### [WORK INSTRUCTIONS]
Translate this sentence from the passage on Korzybski below into Spanish: "As I began writing about Korzybski's original neuro-linguistics, I began wondering why these linguistic patterns were not included in the first NLP Meta-Model."

Precisely because Korzybski founded General Semantics in linguistics, he focused on how language works, on how the human nervous system operates, and on how language operates as a psycho-physiological function in our lives. That’s why Science and Sanity contains a great many linguistic patterns—patterns that make for both unsanity and unsanity. Not surprisingly, while many correspond to the Meta-Model distinctions, there were many new Meta-Model distinctions. And like the linguistic distinctions in the Meta-Model, these indicate deleted, generalized and distort information which creates limitations in mental mapping processes and results in leaving us impoverished.
As I began writing about Korzybski’s original neuro-linguistics, I began wondering why these linguistic patterns were not included in the first NLP Meta-Model. “Why were these not picked up and used?” Bandler and Grinder started with Korzybski’s premise, “The map is not the territory,” and yet they did not follow-up with the ill-formed linguistic structures that Korzybski identified or how to question them. Strange. At first, I guessed that they had their hands-full with the linguistic distinctions from Transformational Grammar, but today I think that they didn’t even know about them.

### [Dataset records]
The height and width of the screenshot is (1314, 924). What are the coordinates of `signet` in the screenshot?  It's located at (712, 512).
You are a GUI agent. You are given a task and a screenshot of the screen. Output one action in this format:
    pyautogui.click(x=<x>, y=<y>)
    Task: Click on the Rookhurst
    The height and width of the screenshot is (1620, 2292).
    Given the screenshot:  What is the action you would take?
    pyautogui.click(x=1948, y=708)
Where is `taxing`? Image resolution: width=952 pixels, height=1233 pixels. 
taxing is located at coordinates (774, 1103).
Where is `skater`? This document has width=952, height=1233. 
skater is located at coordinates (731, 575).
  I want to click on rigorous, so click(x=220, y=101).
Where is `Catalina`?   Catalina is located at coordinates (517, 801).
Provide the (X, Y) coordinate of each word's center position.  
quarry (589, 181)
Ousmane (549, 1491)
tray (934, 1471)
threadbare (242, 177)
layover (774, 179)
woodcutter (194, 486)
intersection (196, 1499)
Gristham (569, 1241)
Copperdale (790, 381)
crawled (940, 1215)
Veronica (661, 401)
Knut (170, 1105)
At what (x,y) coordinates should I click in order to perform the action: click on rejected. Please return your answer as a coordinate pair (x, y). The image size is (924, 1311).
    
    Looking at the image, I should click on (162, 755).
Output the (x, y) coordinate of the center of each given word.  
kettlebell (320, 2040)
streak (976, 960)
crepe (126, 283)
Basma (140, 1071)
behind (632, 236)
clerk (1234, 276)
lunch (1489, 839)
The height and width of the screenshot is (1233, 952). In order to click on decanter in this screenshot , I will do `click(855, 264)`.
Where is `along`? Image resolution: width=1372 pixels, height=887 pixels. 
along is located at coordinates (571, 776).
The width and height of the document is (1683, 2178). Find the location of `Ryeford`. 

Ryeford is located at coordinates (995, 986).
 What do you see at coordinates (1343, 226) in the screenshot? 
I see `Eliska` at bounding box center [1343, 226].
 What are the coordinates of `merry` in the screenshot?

### [REPLY TO THE EXERCISE]
Cuando empecé a escribir sobre la neurolingüística original de Korzybski, comencé a preguntarme por qué estos patrones lingüísticos no se incluyeron en el primer Metamodelo de PNL.